My proposal is for a standard tag that looks and works like the existing tag syntax for toml, json, and yaml, but with a new name. Something like "markup", "marshal", "encoded", "serialized", etc. Preferably relatively short.

With this proposal, and support by the relevant packages, the following code:

type Platform struct {
    ArchitectureType string `toml:"arch_type,multiline,omitempty" json:"arch_type,string,omitempty" yaml:"arch_type,inline,omitempty"`
    Variant string `toml:"var,omitempty" json:"var,omitempty" yaml:"var,omitempty"`
    // ...
}

might be replaced with this:

type Platform struct {
    ArchitectureType string `marshal:"arch_type,omitempty" toml:",multiline" json:",string" yaml:",inline"`
    Variant string `marshal:"var,omitempty"`
    // ...
}

This new tag would specify the expected behavior of some options, possibly currently only omitempty, which I believe has consistent behavior across all three of the packages mentioned above, and at least most of the other yaml packages.

▶ **Source material**
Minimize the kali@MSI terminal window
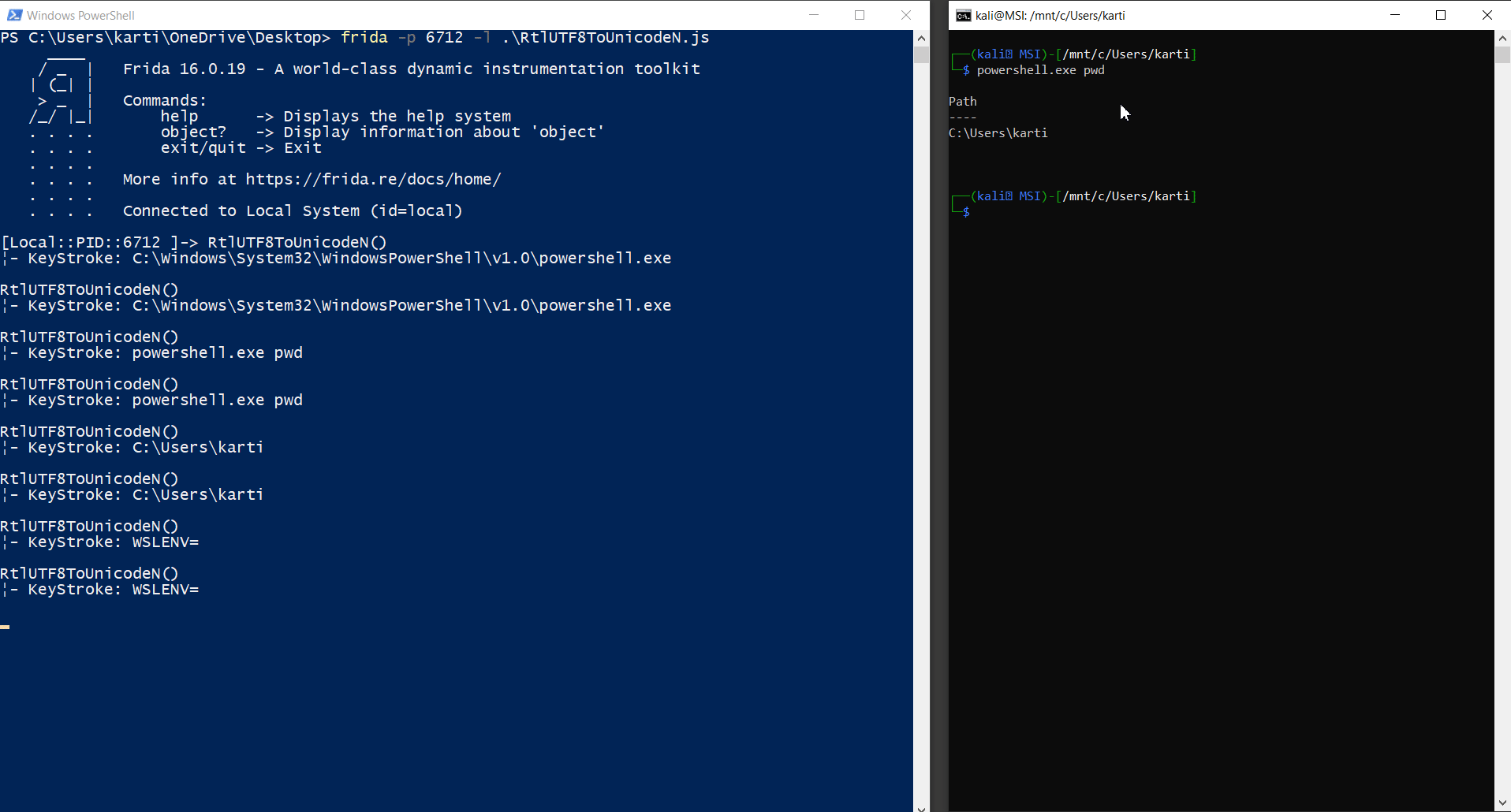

▶ **Required tasks**
1. List every name that the struct tag proposal above puts forward for the new tag.
2. Please continue the struct tag proposal from its final sentence onward.

▶ **Solved tasks**
1. markup, marshal, encoded, serialized

2.
Each of the packages could still read its own tag, for both unique and common functionality, with the following proposed conflict resolution behavior:

Alternately, packages could read arbitrary options from the standard tag, which would simplify the struct definition even further but risks future collisions between options understood with different meanings by different packages.

The implementation of the functionality to decode this tag could be left to the individual packages, or go in a new part of the standard library possibly somewhere near reflect.StructTag.Get or elsewhere in encoding (possibly the same place that #60770 ends up if we move tagOptions and parseTag out of encoding/json), or may end up in a third party package like https://pkg.go.dev/github.com/fatih/structtag. Wherever it ends up, the conflict resolution described above could also be implemented generically and made available to all consuming packages.

earthboundkid commented 1 year ago

Why not just have the other packages fall back to json: if toml: isn’t set?

sparr commented 1 year ago

@Nasfame Regarding collisions, I have used github code search to search for path:*.go StructTag AND "Get(\"json\")" and equivalent for other tag names. The "code" category results are as follows:

json: 1.2k yaml: 148 toml: 79 markup: 0 marshal: 0 encoded: 0 serialized: 1 (https://github.com/inklabs/rangedb and forks)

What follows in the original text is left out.